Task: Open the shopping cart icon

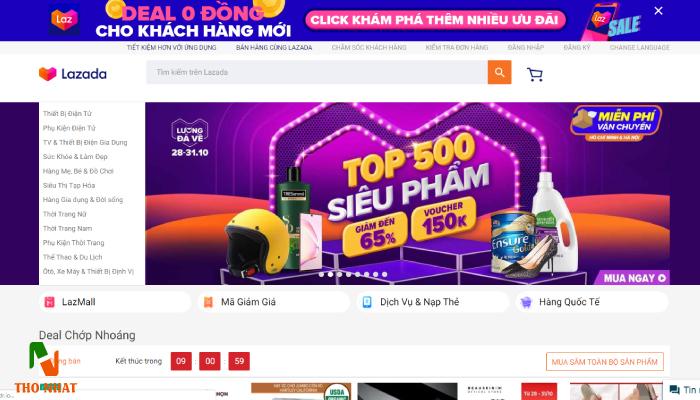Action: (534, 74)
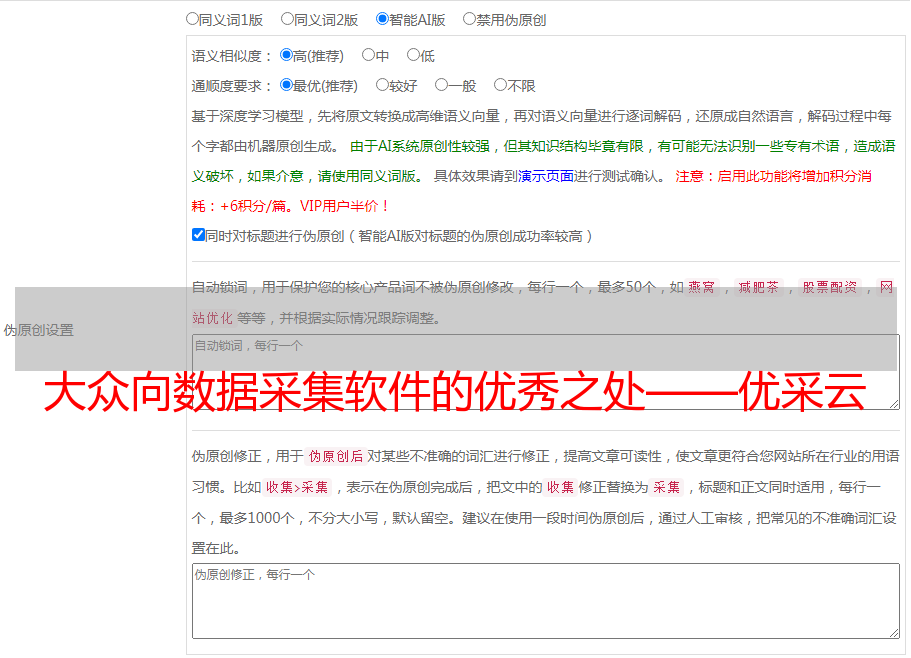Set 通顺度要求 to 较好
The image size is (911, 658).
pyautogui.click(x=382, y=86)
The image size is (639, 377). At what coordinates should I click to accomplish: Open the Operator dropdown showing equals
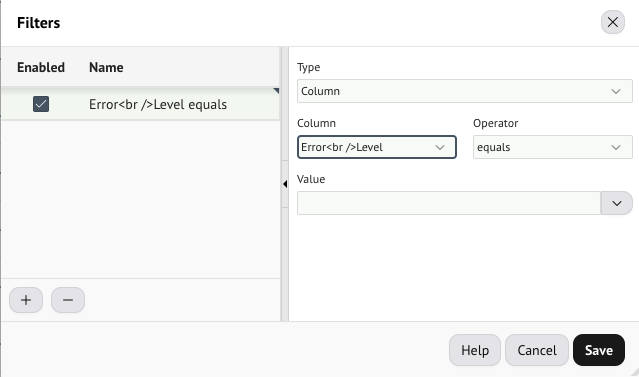click(553, 147)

• **Directions for this task**
Write out the records above exactly as they stand, leaving out every picture.

• **Answer area**
Task: Open the shopping cart icon

Action: (534, 74)
Set 通顺度要求 to 较好
The image size is (911, 658).
pyautogui.click(x=382, y=86)
The image size is (639, 377). At what coordinates should I click to accomplish: Open the Operator dropdown showing equals
click(553, 147)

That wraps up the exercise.